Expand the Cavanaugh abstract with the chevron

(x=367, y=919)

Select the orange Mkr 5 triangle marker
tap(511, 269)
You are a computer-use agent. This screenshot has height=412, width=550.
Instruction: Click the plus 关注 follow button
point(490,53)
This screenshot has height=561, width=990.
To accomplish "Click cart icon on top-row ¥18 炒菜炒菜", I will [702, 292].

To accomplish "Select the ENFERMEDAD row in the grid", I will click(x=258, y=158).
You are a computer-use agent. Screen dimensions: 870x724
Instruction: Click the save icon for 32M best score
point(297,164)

* * *

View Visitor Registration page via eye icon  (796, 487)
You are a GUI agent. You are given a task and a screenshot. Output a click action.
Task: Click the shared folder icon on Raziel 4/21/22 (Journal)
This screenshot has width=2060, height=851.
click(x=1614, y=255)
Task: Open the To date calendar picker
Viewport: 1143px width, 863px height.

REQUIREMENT: Write down again, exactly as given, only the lines above that fall from the line with "Task: Open the To date calendar picker" to the line with "Viewport: 1143px width, 863px height.", inclusive.

TASK ANSWER:
Task: Open the To date calendar picker
Viewport: 1143px width, 863px height.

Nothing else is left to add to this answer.